:: Exercise objective ::
Can you repeat the part of the forum post that opens with the words "I had been practising" and closes with "at the kitchenware.", swapping "Winter Song" for "Snow Song"?

:: Text segment ::

=======

# Codgers, Cliff Richard and the half-dead fish



## Ingélou (Feb 10, 2013)

My brain has a life of its own. It enjoys mulling over my music progress in the dead of night, uttering cynical sighs, winking sardonically,and laughing its socks off.

I had been practising a piece on the piano from one of the children's starter books called 'Winter Song', and at about half-past two one morning last week I was woken from slumber with a loud rendition of Cliff Richard's Christmas No. 1 trundling through my mind - 
*Christ*mas time! *Mis*tletoe and wine...

(Fate worse than death!)

Just before I switched on my bedside lamp, I had a light-bulb moment. That was what Winter Song really *is* - and Cliff Richard was doing the usual thing of dressing up a folksong into a pop song. Just like the other day, when Figleaf posted an Elvis song and I realised that the tune was 'Shenandoah' with a few fancy fal-lals...

Pleased with the surprised disgust that its small-hours sally had produced, my brain cooked up another humiliating scheme as we walked round Willco the next day, looking at the kitchenware.

Suddenly I found myself singing, 'Until then, I'll be a *Spatula* Boy, and that's the way to stay. Happy to be a *Spatula* Boy until my dying day...' :lol:

Today I took another look at a children's book that I have. The author says that the tunes are 'specially composed and arranged' for the children she envisages using it. 
'Specially *arranged*, maybe,' I snorted (inaudibly). That protestation may fool a Child, but it doesn't fool a *Codger *with an MA in folksong study. I recognise almost every tune as an Eastern European folksong, so - 'specially composed'? Humph!

I have several children's bits and pieces to work on now, from various books decorated with frogs, kittens, teddy bears, and merry brats with skipping ropes. Nursery rhymes and children's game-songs are common in these books, as well as folksongs. I got rather stuck over Christmas on 'One-Two-Three-Four-Five - Once I caught a fish alive'. Except that the way that I play it, with funereal hiccups, the only way I will ever catch the fish is if it's bumped its head on an overhanging branch while leaping for a midge, and has then plummeted to the stream-bed, dazed, and on the verge of entering Trout Nirvana.

I had a not-very-good lesson with Rho this week. A young child who's doing rather well had to be entered for a grade exam, and her parent was arranging this with Rho - the entries have to be in this week. I was left waiting for over ten minutes in an anteroom - which I didn't mind - with the Child, who, like all bright kids, was into everything; I had to scour up all my old teaching skills to distract the Child from pulling the dog's tail, twisting his paws, and plunging into Rho's bookcase or molesting Rho's children's toys.

I didn't mind this either, but what I did mind was when Rho wasted the first five minutes of my lesson apologising - explaining over and over why she'd had to keep me waiting - and extolling the Child's gifts, at one point assuring me that she wasn't going to compare me with the prodigy and didn't expect me to be perfect. Ridiculous - I of all people know that a child will be much quicker than me, and I am not out to prove anything by learning the piano. I smiled politely as the torrent of nervous chat went on - Rho is very like me in that respect!  But it did annoy me a little, with the result that I became an even poorer player than usual.

(Memo to Music Teachers - Do not use up an adult pupil's paid-for time with telling them about your star pupils and suggesting, however indirectly, that you find their progress 
more rewarding than the Codger you are currently dealing with. )

=======

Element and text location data
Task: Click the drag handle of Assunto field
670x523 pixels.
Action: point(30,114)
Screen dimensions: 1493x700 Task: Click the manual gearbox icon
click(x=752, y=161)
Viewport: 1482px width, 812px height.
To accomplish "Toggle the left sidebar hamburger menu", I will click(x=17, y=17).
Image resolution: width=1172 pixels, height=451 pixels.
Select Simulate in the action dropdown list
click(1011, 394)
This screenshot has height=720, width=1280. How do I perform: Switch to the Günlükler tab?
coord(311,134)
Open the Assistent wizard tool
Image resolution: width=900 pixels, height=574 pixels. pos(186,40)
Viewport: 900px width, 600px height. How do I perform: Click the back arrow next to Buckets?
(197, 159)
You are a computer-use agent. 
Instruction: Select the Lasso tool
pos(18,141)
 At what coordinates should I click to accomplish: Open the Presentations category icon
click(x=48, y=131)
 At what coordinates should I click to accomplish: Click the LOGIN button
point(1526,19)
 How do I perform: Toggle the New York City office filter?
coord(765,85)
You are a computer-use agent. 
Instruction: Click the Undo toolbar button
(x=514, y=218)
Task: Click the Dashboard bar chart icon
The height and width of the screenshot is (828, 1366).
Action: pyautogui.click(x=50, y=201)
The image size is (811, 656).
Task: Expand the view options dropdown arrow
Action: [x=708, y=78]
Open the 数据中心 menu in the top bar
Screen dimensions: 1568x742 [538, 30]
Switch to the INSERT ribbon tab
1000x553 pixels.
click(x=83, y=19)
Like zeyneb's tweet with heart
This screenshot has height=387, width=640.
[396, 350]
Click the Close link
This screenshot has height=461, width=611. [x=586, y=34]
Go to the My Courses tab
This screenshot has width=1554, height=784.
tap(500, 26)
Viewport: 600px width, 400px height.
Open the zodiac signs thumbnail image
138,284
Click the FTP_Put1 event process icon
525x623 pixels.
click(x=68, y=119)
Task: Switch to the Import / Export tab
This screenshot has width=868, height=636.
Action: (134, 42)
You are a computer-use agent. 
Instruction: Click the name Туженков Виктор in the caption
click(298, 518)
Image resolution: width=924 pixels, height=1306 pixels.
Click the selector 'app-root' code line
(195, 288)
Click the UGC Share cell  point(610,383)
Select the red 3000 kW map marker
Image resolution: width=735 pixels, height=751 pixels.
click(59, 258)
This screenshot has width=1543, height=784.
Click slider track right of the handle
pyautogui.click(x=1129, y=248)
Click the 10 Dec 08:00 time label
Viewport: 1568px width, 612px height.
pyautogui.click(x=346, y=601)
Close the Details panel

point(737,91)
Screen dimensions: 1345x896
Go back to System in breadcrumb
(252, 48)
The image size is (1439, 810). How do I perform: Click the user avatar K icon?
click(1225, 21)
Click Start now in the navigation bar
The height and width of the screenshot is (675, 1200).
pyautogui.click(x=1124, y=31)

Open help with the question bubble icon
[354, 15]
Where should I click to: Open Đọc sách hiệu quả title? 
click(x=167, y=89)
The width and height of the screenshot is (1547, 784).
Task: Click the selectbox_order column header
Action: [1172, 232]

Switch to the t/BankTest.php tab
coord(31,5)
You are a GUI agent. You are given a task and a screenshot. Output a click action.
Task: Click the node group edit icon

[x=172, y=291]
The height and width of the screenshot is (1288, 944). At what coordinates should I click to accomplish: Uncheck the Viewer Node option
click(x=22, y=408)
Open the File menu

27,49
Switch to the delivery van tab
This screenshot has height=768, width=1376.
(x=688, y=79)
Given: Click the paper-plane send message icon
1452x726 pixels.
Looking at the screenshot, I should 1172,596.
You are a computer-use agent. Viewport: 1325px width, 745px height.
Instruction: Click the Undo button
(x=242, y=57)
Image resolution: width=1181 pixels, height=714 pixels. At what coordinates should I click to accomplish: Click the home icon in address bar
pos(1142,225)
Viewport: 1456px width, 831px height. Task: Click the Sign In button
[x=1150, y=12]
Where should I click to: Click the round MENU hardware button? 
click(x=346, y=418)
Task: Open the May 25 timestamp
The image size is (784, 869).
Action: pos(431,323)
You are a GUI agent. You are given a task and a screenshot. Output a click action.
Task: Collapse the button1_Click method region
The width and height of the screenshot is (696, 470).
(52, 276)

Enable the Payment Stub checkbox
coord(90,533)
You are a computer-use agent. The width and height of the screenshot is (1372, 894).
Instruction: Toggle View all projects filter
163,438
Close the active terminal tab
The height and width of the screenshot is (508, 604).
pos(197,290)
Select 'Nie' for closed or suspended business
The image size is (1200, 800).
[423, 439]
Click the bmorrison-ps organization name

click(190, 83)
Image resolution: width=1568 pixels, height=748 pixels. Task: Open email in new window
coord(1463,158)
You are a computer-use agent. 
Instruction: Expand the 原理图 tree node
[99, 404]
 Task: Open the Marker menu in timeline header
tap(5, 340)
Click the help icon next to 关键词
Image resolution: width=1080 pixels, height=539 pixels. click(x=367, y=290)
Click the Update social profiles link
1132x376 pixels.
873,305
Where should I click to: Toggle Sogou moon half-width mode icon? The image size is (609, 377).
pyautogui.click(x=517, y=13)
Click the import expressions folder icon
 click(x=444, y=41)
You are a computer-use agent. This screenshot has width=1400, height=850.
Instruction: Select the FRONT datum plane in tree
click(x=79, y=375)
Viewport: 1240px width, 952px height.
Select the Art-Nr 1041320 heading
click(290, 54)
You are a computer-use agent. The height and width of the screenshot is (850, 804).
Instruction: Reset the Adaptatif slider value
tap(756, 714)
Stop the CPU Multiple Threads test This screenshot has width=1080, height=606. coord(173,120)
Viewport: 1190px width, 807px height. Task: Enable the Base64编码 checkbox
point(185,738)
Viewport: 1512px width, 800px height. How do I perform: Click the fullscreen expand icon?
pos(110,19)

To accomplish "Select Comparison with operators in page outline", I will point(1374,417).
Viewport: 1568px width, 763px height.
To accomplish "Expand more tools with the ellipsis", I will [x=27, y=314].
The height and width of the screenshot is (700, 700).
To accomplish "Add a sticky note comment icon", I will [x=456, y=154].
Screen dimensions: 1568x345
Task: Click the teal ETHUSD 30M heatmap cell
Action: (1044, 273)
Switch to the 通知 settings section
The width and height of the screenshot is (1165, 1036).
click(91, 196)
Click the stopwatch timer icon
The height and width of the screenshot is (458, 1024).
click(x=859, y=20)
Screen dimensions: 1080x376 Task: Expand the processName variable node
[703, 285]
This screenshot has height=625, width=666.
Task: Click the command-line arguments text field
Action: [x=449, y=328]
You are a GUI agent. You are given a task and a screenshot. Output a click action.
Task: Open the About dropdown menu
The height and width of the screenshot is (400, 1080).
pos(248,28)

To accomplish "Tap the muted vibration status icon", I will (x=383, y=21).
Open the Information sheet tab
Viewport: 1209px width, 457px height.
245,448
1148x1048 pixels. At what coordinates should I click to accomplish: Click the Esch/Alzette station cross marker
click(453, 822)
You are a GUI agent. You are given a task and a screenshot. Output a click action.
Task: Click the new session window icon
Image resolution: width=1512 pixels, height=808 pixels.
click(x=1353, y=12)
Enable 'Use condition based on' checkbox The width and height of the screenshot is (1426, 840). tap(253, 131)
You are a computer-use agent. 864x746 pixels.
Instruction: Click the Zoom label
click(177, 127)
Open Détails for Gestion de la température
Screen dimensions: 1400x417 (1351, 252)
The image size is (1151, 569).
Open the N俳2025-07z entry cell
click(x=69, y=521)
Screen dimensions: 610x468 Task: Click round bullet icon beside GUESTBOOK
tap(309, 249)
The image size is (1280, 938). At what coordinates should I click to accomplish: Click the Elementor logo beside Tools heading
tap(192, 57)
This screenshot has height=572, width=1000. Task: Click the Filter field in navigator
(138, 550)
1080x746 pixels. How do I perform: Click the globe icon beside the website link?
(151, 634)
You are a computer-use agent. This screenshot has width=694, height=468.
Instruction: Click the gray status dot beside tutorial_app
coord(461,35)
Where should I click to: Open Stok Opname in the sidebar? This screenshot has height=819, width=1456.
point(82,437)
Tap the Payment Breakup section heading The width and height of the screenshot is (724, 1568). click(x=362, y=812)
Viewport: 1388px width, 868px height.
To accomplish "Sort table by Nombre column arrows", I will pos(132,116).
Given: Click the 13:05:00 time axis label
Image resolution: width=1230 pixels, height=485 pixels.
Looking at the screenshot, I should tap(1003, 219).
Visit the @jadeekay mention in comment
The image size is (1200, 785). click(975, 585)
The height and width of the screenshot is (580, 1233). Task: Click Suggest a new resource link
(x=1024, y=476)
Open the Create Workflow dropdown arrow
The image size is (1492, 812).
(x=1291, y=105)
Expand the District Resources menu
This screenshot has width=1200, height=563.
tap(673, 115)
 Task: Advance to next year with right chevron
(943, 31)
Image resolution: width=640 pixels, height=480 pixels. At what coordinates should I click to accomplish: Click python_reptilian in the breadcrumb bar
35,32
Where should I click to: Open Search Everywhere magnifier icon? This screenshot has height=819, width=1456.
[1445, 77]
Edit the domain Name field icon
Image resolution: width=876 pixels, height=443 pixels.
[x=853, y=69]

=======

:: Solution to the problem ::
I had been practising a piece on the piano from one of the children's starter books called 'Snow Song', and at about half-past two one morning last week I was woken from slumber with a loud rendition of Cliff Richard's Christmas No. 1 trundling through my mind - 
*Christ*mas time! *Mis*tletoe and wine...

(Fate worse than death!)

Just before I switched on my bedside lamp, I had a light-bulb moment. That was what Snow Song really *is* - and Cliff Richard was doing the usual thing of dressing up a folksong into a pop song. Just like the other day, when Figleaf posted an Elvis song and I realised that the tune was 'Shenandoah' with a few fancy fal-lals...

Pleased with the surprised disgust that its small-hours sally had produced, my brain cooked up another humiliating scheme as we walked round Willco the next day, looking at the kitchenware.